Mother and daughter team up to aid impoverished Haitian village

Mother and daughter team up to aid impoverished Haitian village

Sidney Kissane, 13, holds a copy of the Pinecrest Tribunewhile Damye Gesse village children in gather around her.

What began as an ambitious seventhgrade service project for Westminster Christian student Sidney Kissane ended up as a week-long trip she and her mother, Vivianne, took to Damye Gesse, an impoverished mountainside Haitian village to distribute $4,400 worth of food to thousands of residents.

The trip – their first ever to the country – was arranged through Literacy for Haiti, an organization that has been involved with the Haitian community for 20 years. Sidney initially was drawn to the cause when a relative — organization founder Cliff Matousek — and the village leader visited the U.S. and was a guest at the Kissane in Pinecrest.

“They showed me pictures of their village and they told me about how everything was there,” Sidney says. “That made me really want to help, because I know that I have life really good here. It made me realize that there are people who have life much worse than really bad. It was awful, the poverty they were living in.”

With the support of her teacher, Levi Nolander, Sidney organized basketball and jump-rope activities, soliciting sponsorship from donors. She was able to get more than 80 people involved. Vivianne, who has been involved with LFH for five years, had initially intended to go to Haiti alone. Sidney convinced her otherwise.

“At first she was going to go by herself, but then I noticed how much more we accomplished in the fundraising than I expected and how big of a project this actually was,” Sidney says. “I wanted to see how the money we raised helped, and it did way more than I expected.”

They arrived in Port au Prince on June 10, bringing with them more than $400 worth of baby formula. After picking up their order of Plumpy Nut, a nutrient-dense product closely resembling peanut butter that is used by international relief organizations, they left for Damye.

While visiting, they stayed in a house that Matousek built. There was no electricity, running water or glass in the windows and they used rainwater caught in a cistern for drinking and bathing, operating at night by candlelight and making use of an outhouse when nature called. “We had the nicest house in the village,” Sidney recalls.

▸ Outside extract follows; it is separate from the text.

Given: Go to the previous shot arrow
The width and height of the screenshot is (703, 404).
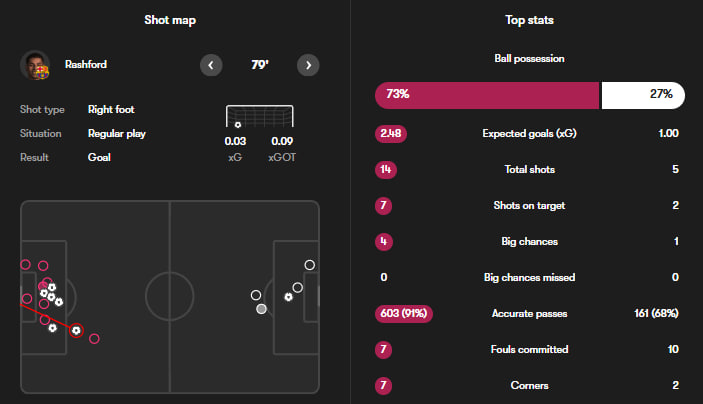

Sidney traveled daily through the village doling out Plumpy Nut. She and her mother also distributed goods from a primitive health clinic within the village. The only other available medical facility was a small hospital at the mountain base five miles away.

One of Literacy for Haiti’s main projects is a microloan program that offers up to $100 to villagers for use toward seed purchases, living expenses, small businesses or school fees for children, which costs $3 a month. Those accepting the loan are required to pay it back throughout the year at a five percent interest. Loan profits are put directly back into supporting the only school in the village, the Martin Luther King Jr. School, which has classes from preschool to sixth grade, employs six teachers and serves more than 380 children.

Meantime, Vivianne has begun developing her own project, Kids for Kids, which provides funds to buy baby goats for families in the village.

“The goats are very much a part of their culture already, and if a family has a goat they’re pretty well off,” she says. “The kids of the family raise it and then sell it and they’ll be able to live for a period of time off of the money.”

Through their joint efforts, Vivianne and Sidney have provided enough Plumpy Nut to feed villagers for the next couple of months. They also intend to Haiti and stay for a longer time.

“Even with all that we did, we see that this is just a Band Aid on the problem, a stopgap,” says Vivianne. “It showed us we were able to help out, but it also showed us how much more of a need there is.”